Yes, you have the right to bear arms, but maybe the kind of arms you’re entitled to bear should be re-evaluated. Yes, you have the right to protect yourself in case of a threat or danger…but we all saw how that played out with the Trayvon Martin incident, didn’t we? Maybe we start redefining what a threat is and what self-defense actually looks like. Maybe we start asking ourselves some hard questions and making some compromises. Not saying I’m right. Not saying the solutions or answers to this are simple. Just thinking out loud here.
You have the right to bear arms, but guess what? I have rights too. I have the right to have access to mental health services and resources that aren’t underfunded and understaffed; services and resources that have qualified professionals working for them who treat us with the respect and dignity we deserve just as much as “normal” people.
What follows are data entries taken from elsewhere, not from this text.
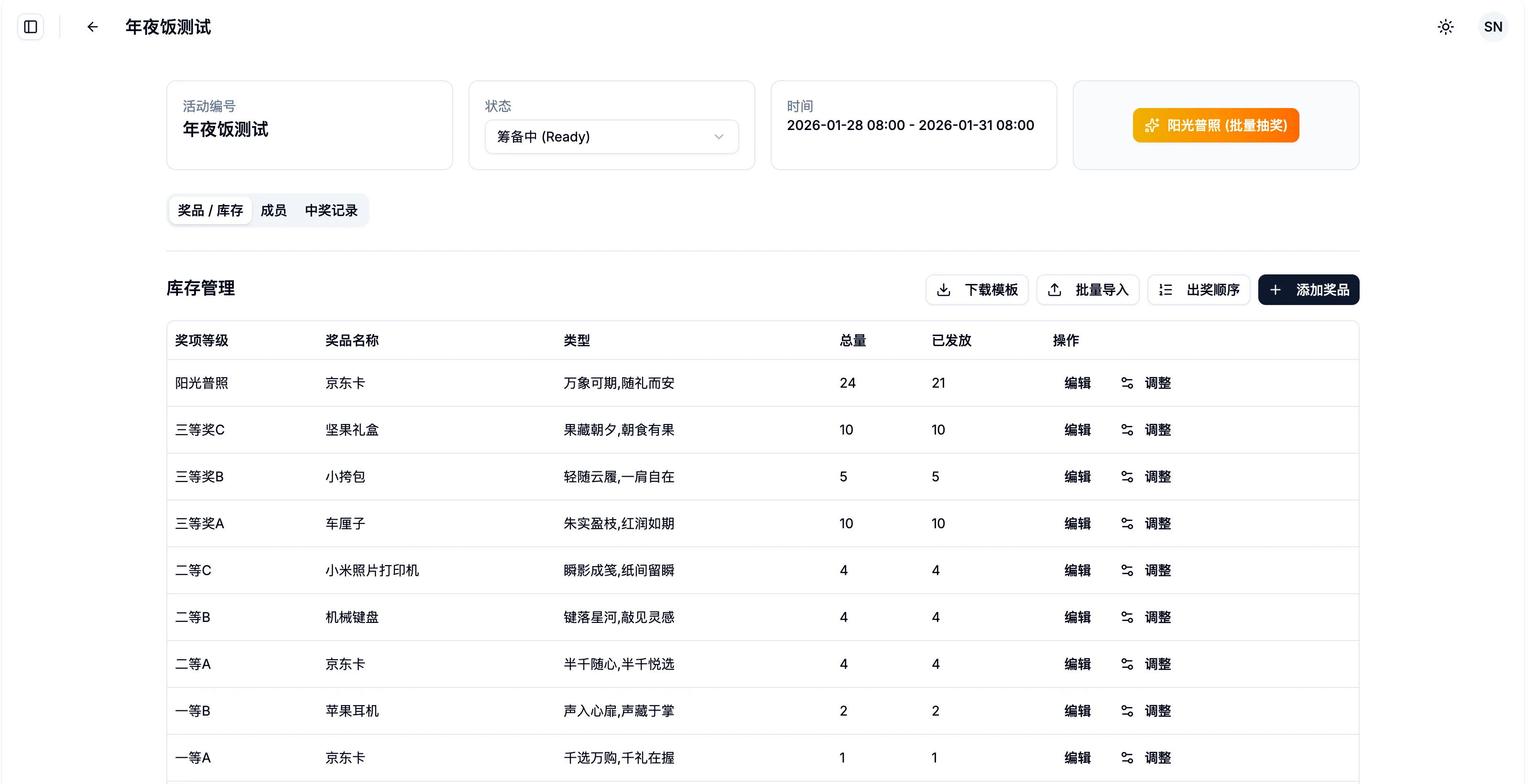The image size is (1526, 784).
Task: Click 编辑 for the 坚果礼盒 row
Action: tap(1077, 430)
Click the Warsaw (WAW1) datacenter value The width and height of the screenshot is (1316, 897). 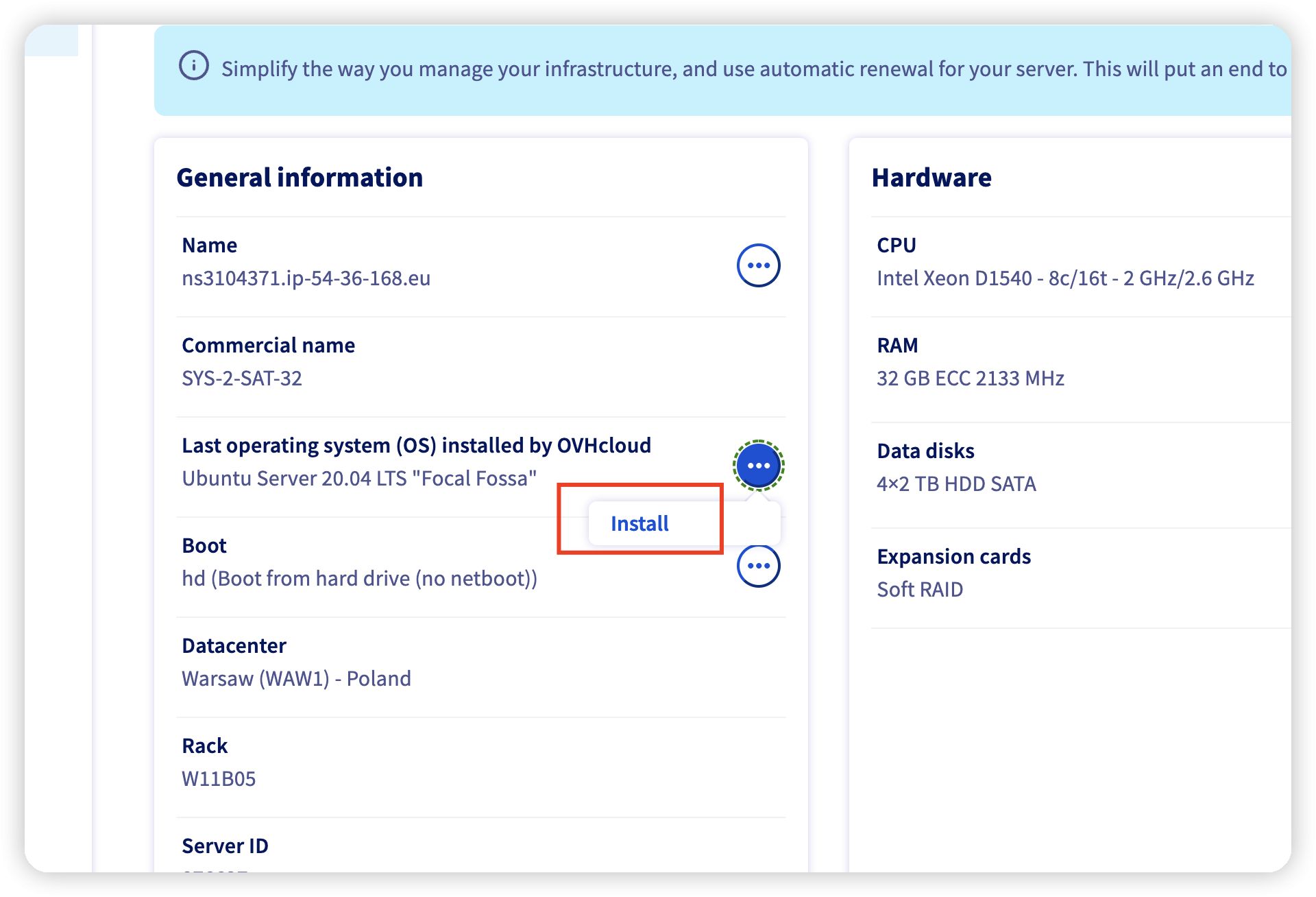[296, 679]
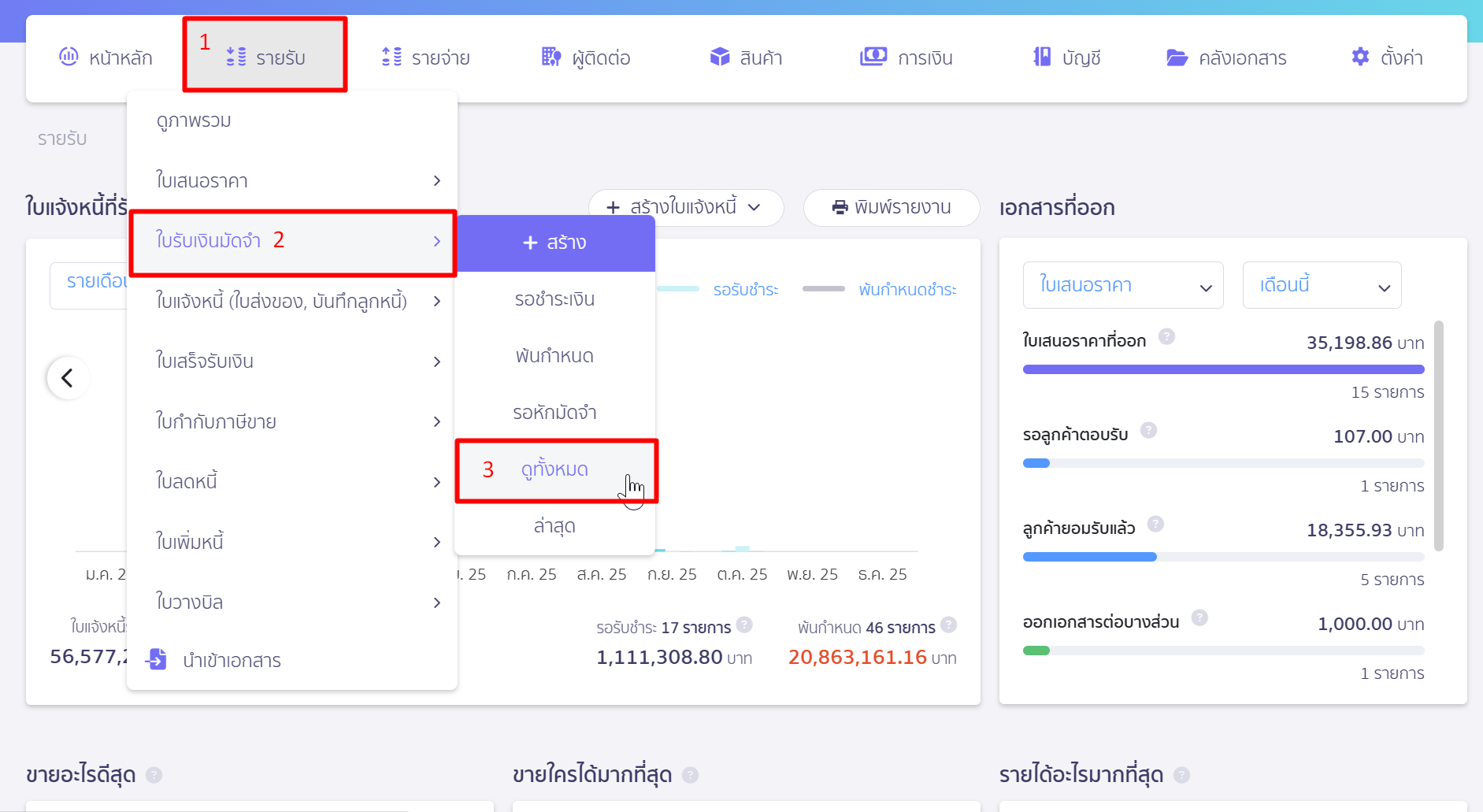This screenshot has width=1483, height=812.
Task: Open the ใบเสนอราคา document type dropdown
Action: (1124, 285)
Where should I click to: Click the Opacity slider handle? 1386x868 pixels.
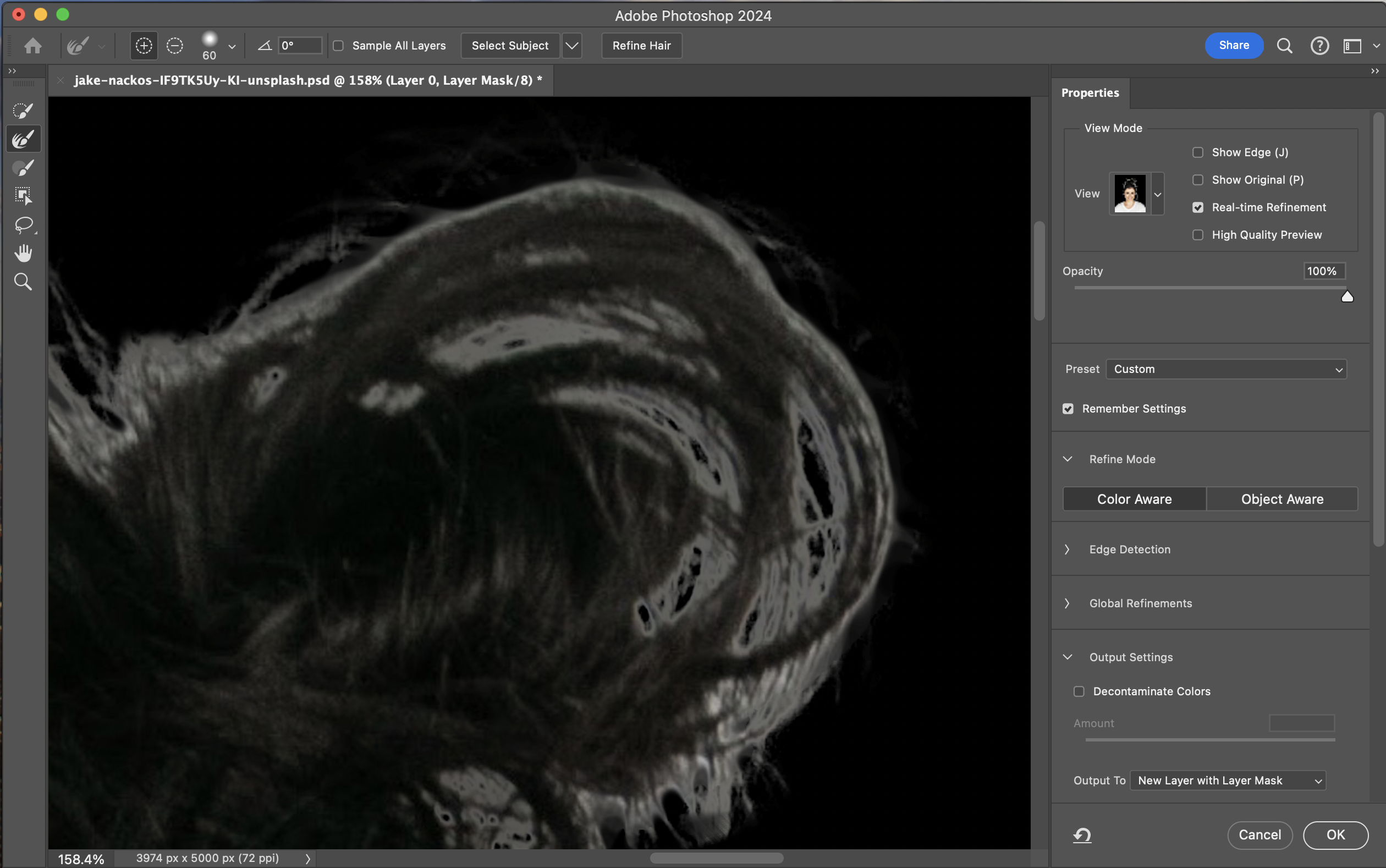(x=1347, y=296)

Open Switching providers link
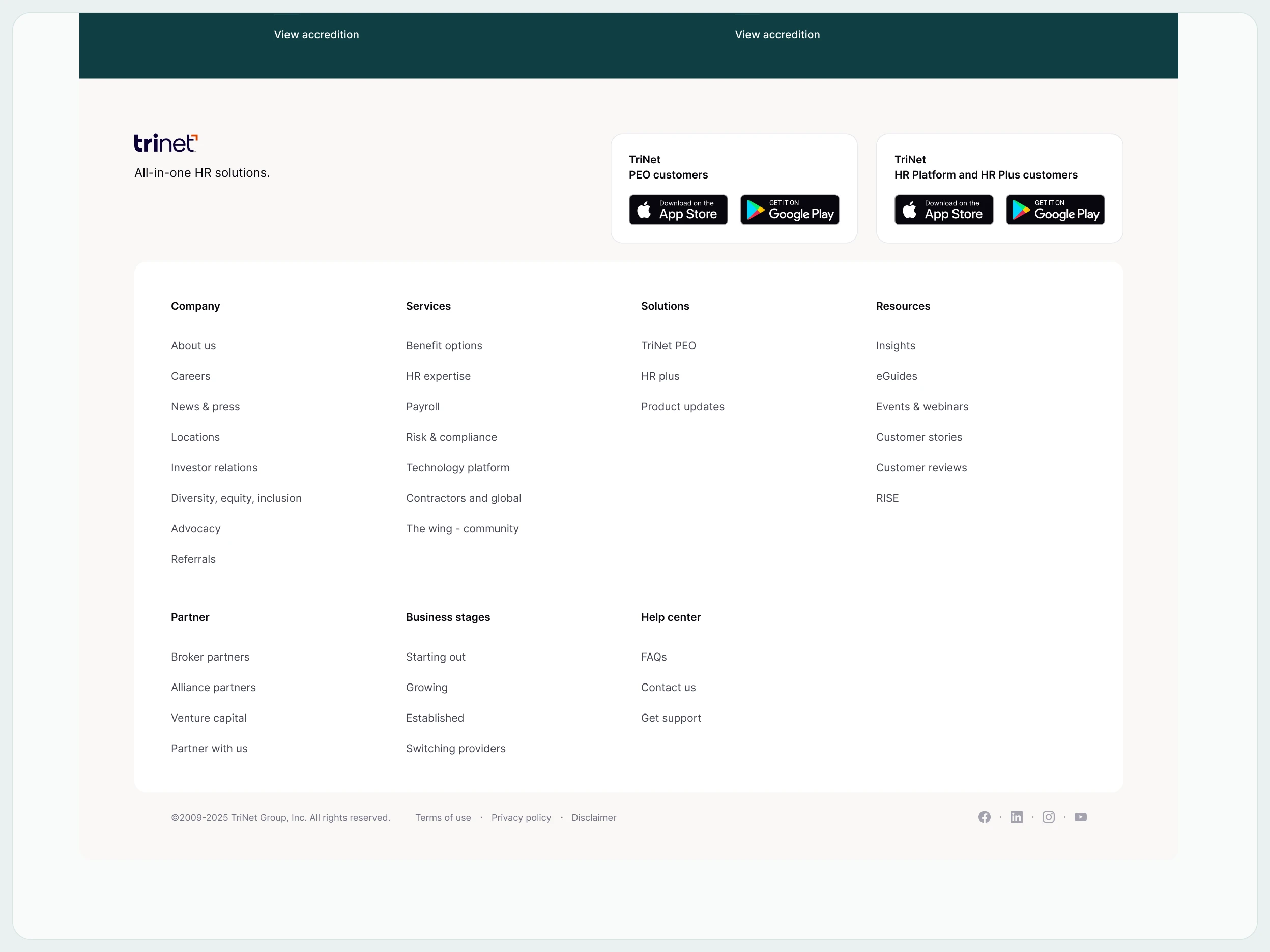coord(456,748)
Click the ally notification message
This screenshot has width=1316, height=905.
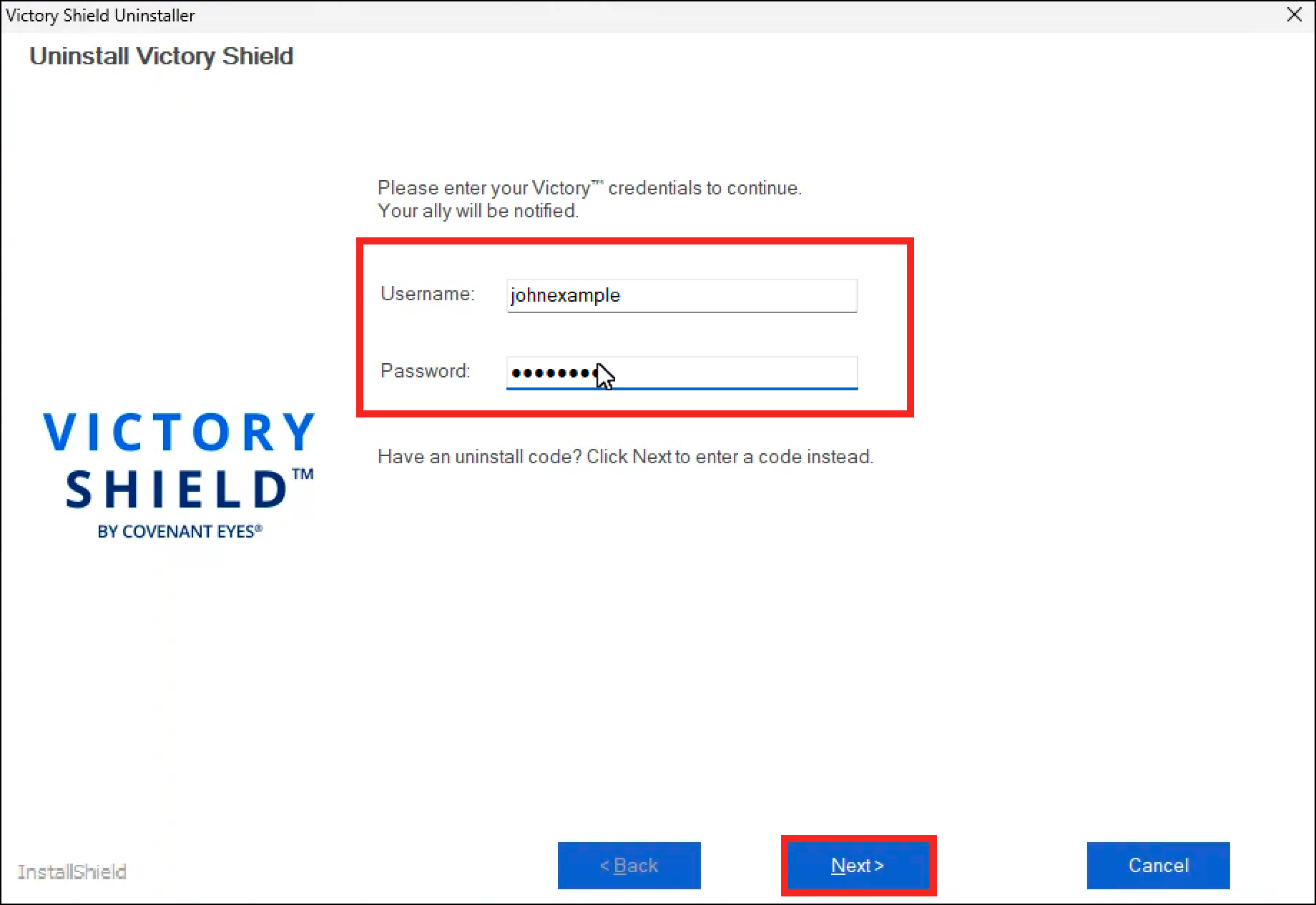tap(478, 211)
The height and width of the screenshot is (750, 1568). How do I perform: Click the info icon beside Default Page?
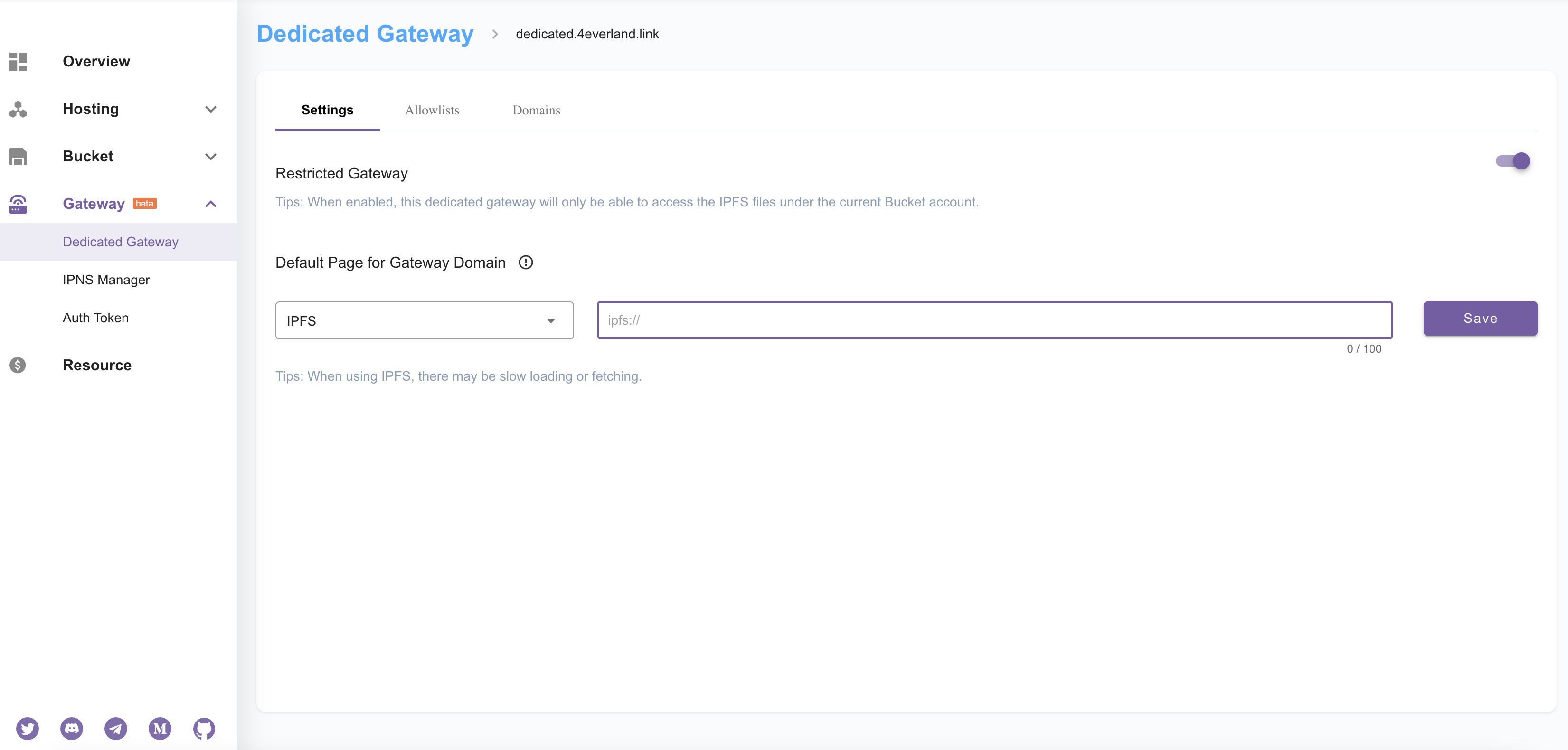[525, 262]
You have your rights. What about mine? And the other 1 in 5 people who live with some form of mental illness in this country? You have a right to arm yourself…we have our rights to privacy…and to the same life you do.
Those who live with mental illness are not all dangerous. We don’t all need to be tagged and stored in some database. If you REALLY think we do, then I say you should be too. Because while you may not have a mental illness you could be just as capable of violence. ANYONE with access to a gun can quickly and easily become a criminal-yes, even “responsible good guy gun owners.”
I am mentally ill. I am not violent. I don’t belong in your database. Stop stigmatizing me and those just like me. Stop using us to redirect criticism and calls to action by saying we are the problem. We are not your scapegoat.
I guess the old cliché is true: “you can’t teach an old dog new tricks.” No you can’t. Not when their greed disguised as advocating for”rights” is stronger than their desire to admit they could stand to learn a few things.
Go fuck yourself, NRA and hold another press conference when you have something more substantial to say.